> _WORK TO BE COMPLETED_:
Every line of the data that includes "agent" should be copied out.

> _RECORDS SHOWN_:

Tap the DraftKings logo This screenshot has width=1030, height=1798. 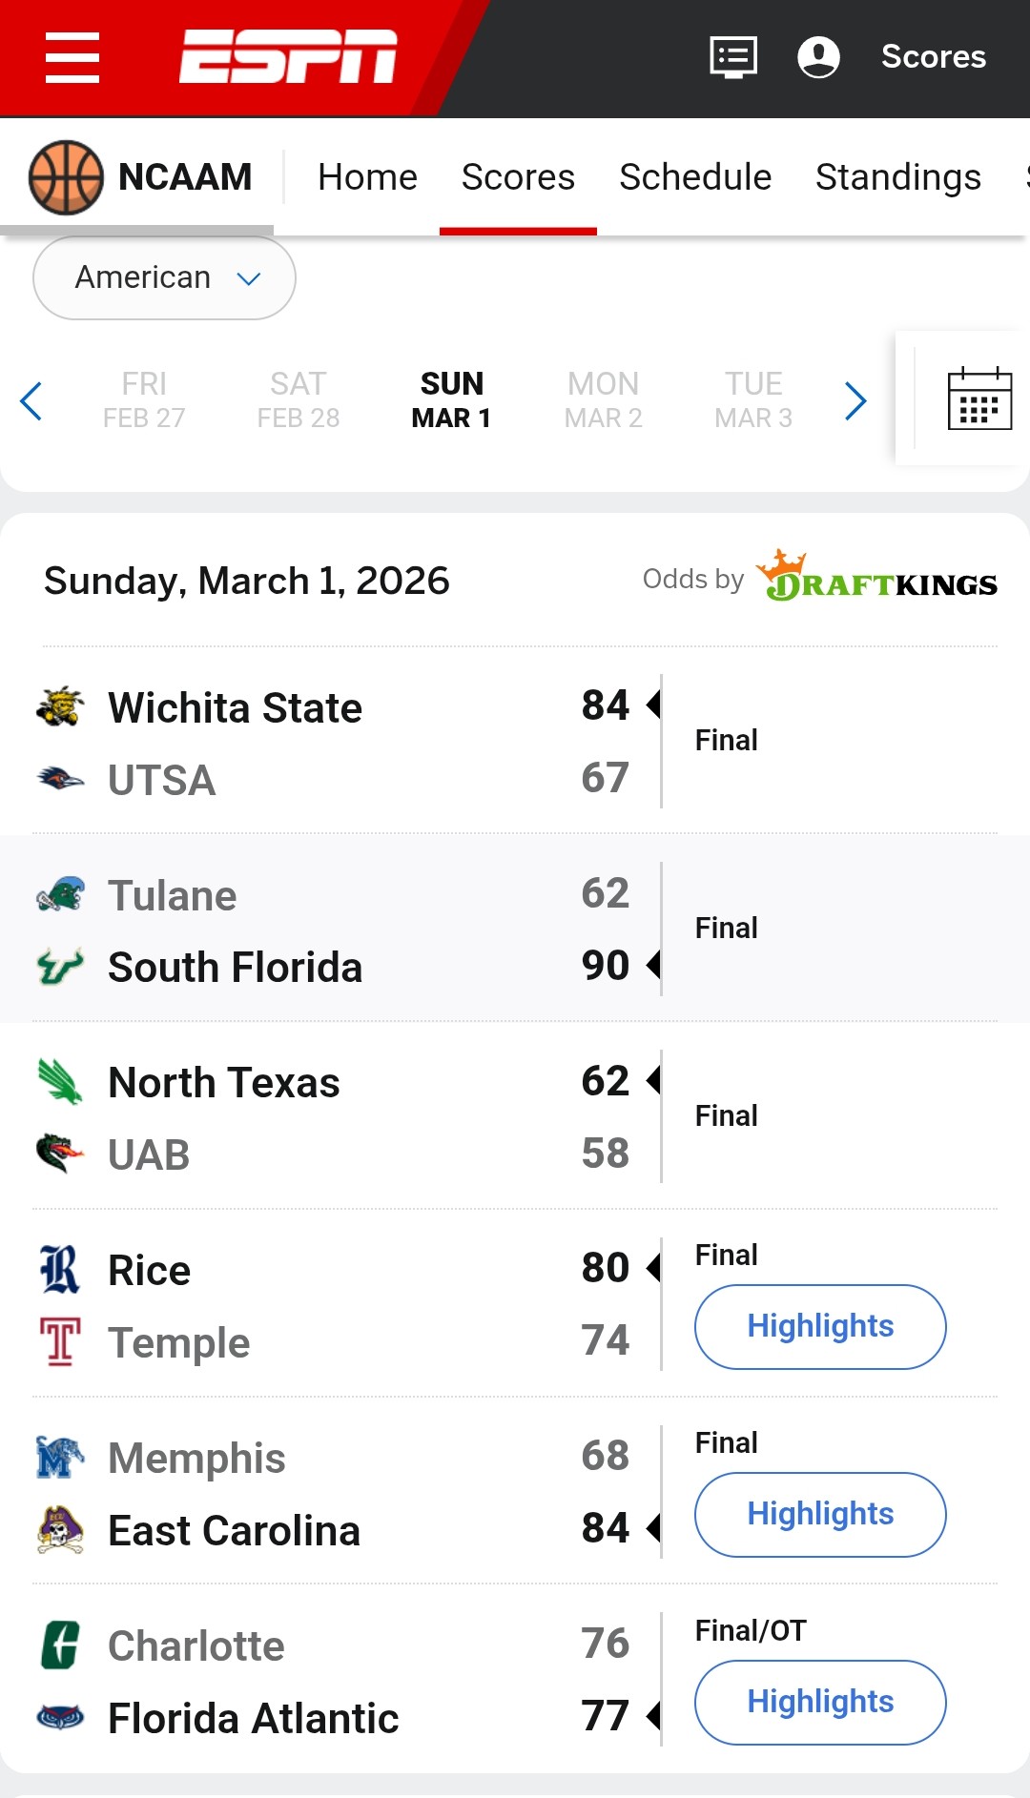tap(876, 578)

==

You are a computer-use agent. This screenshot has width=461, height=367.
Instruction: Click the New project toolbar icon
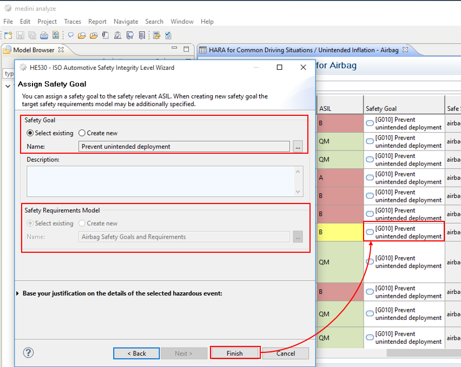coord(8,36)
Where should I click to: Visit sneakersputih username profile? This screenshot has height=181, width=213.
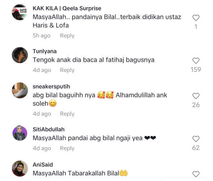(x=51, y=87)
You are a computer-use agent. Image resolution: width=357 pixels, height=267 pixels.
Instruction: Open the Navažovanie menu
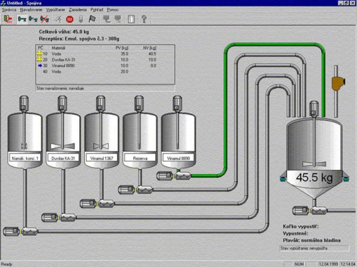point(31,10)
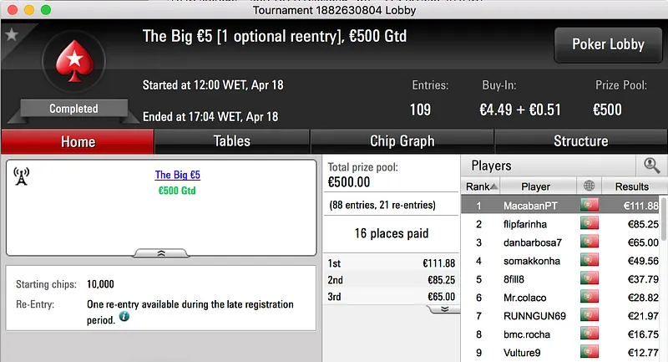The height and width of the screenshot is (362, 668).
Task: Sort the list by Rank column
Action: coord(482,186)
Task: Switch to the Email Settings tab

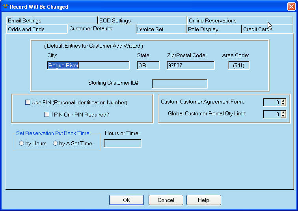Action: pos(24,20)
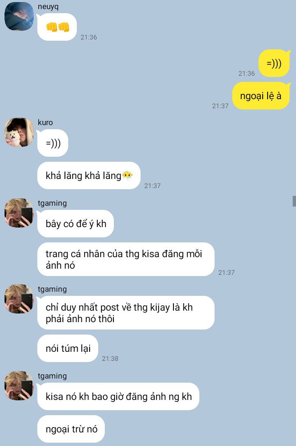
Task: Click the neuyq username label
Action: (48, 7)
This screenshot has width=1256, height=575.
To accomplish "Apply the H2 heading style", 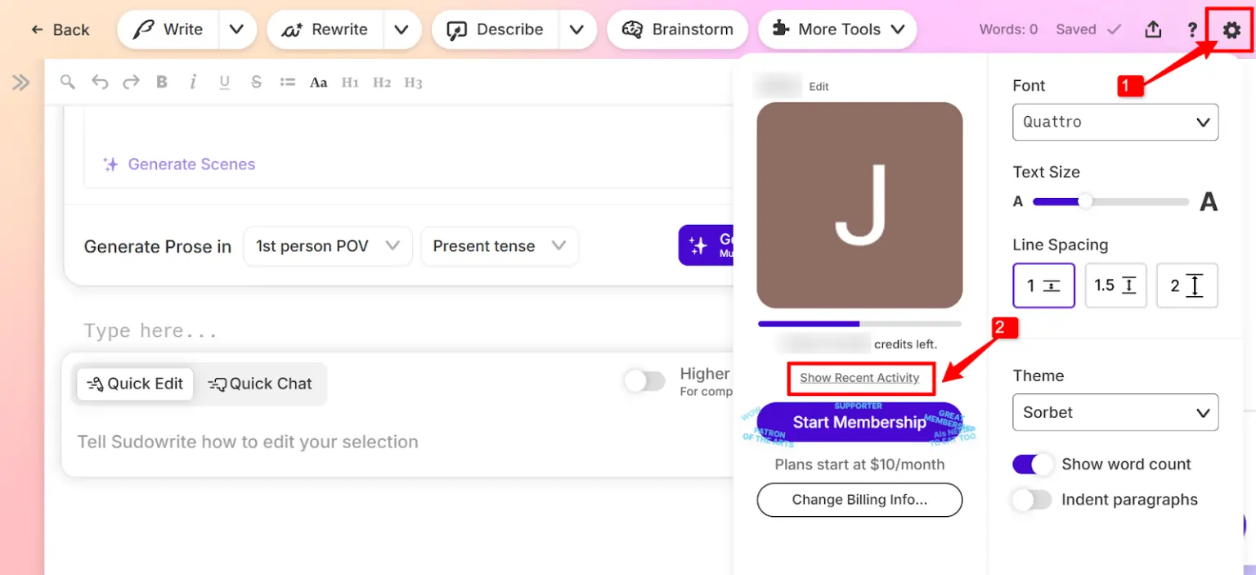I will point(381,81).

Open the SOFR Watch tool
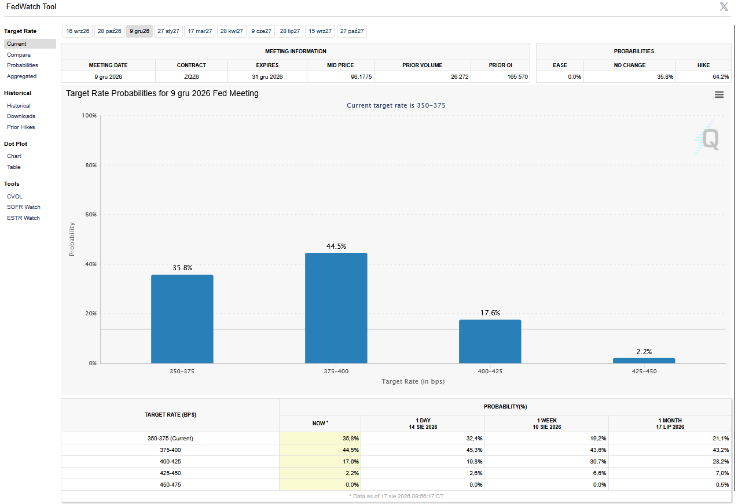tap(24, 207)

> _TASK ANSWER_:
You are a computer-use agent. This screenshot has width=461, height=367.
You are a computer-use agent. Image resolution: width=357 pixels, height=267 pixels.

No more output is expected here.